The aim of this work is the evaluation and minimization, using a life cycle assessment approach, of the environmental impacts of starch aerogel production on different scale plants. Aerogels are porous structures, which can be used as carriers for delivery systems; they are obtained through a supercritical drying. The impacts related to the production of 1 g of starch aerogel on two different scales (vessel internal volumes equal to 0.5 and 5.2 L) were evaluated and compared. The environmental impacts on an industrial scale plant were also simulated. All the quantities related to materials, energy consumption and emissions to air, soil and water were reported to the chosen functional unit (1 g of starch aerogel obtained on bench or pilot scale plant). Data were analysed using SimaPro 8.0.5 software, whereas the Ecoinvent 3.1 database and primary data were used for the life cycle inventory, according to the reference standard for LCA (i.e., ISO 14040-14044). A detailed analysis, following a gate-to-gate approach to quantify the emissions at plant level, which are generalizable for all polysaccharides' aerogel productions, was performed. In order to complete the study, the results of a cradle-to-gate analysis, quantifying the emissions at overall level, which are complete but related only to corn starch aerogel production, were also proposed. The IMPACT 2002+ method was used to evaluate the effect of the production on the midpoint and damage impact categories. Scaling-up the starch aerogel production from bench to pilot scale induced a substantial reduction of the impacts on all the categories. On both scales, the analysis made using midpoint categories showed that supercritical drying step strongly affected carcinogens and mineral extraction, whereas alcogel production step strongly affected respiratory organics. Solutions aimed at minimizing these impacts were proposed.

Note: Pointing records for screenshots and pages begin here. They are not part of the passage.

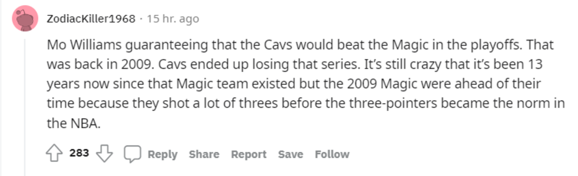This screenshot has height=176, width=578.
Task: Downvote the comment with the down arrow
Action: [104, 154]
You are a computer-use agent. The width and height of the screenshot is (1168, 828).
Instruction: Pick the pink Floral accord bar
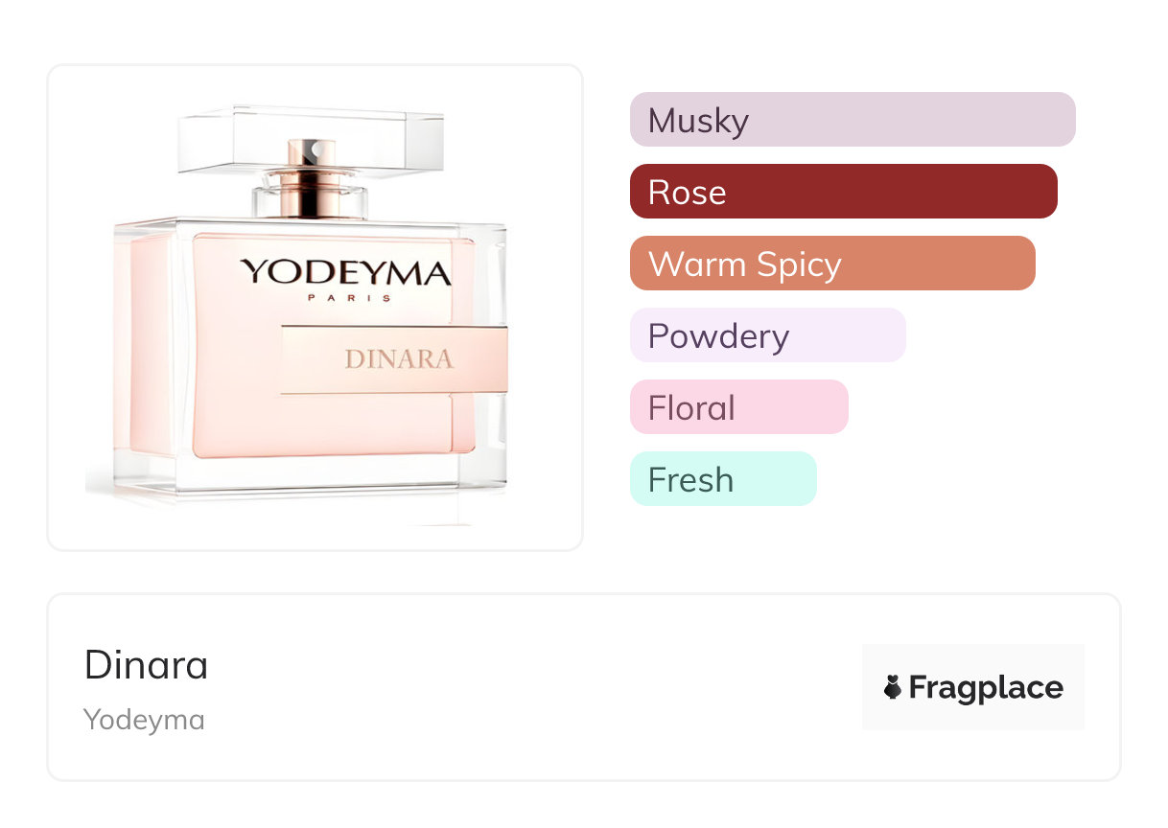click(x=738, y=407)
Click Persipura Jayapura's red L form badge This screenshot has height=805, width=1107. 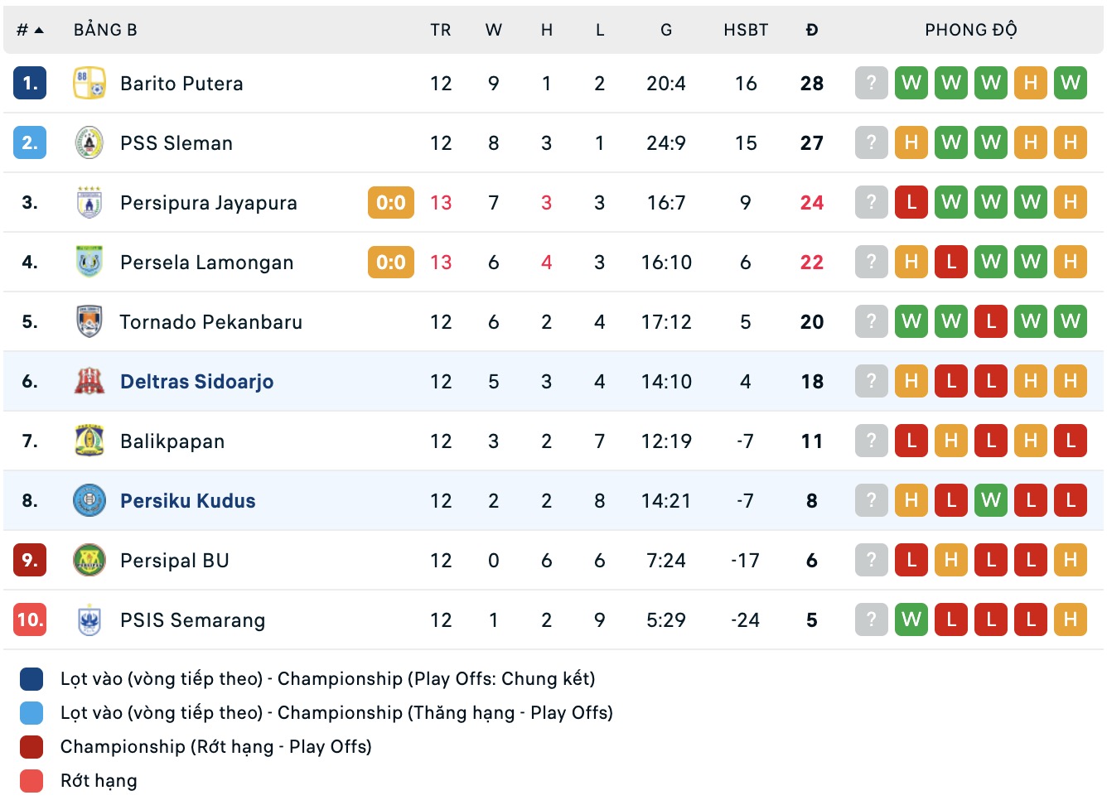[911, 203]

The performed analysis, using both midpoint and endpoint categories, allowed to identify the aerogel production weak points and propose improved solutions. Global emissions related to starch aerogel production were lowered passing from bench scale to pilot scale. By using damage categories, it was possible to quantify a global reduction of 40% of the emissions on human health, climate change, ecosystem quality and resources. The simulation on industrial scale led to a total reduction of 82% of the damage with respect to pilot scale plant and of 95% with respect to bench scale plant.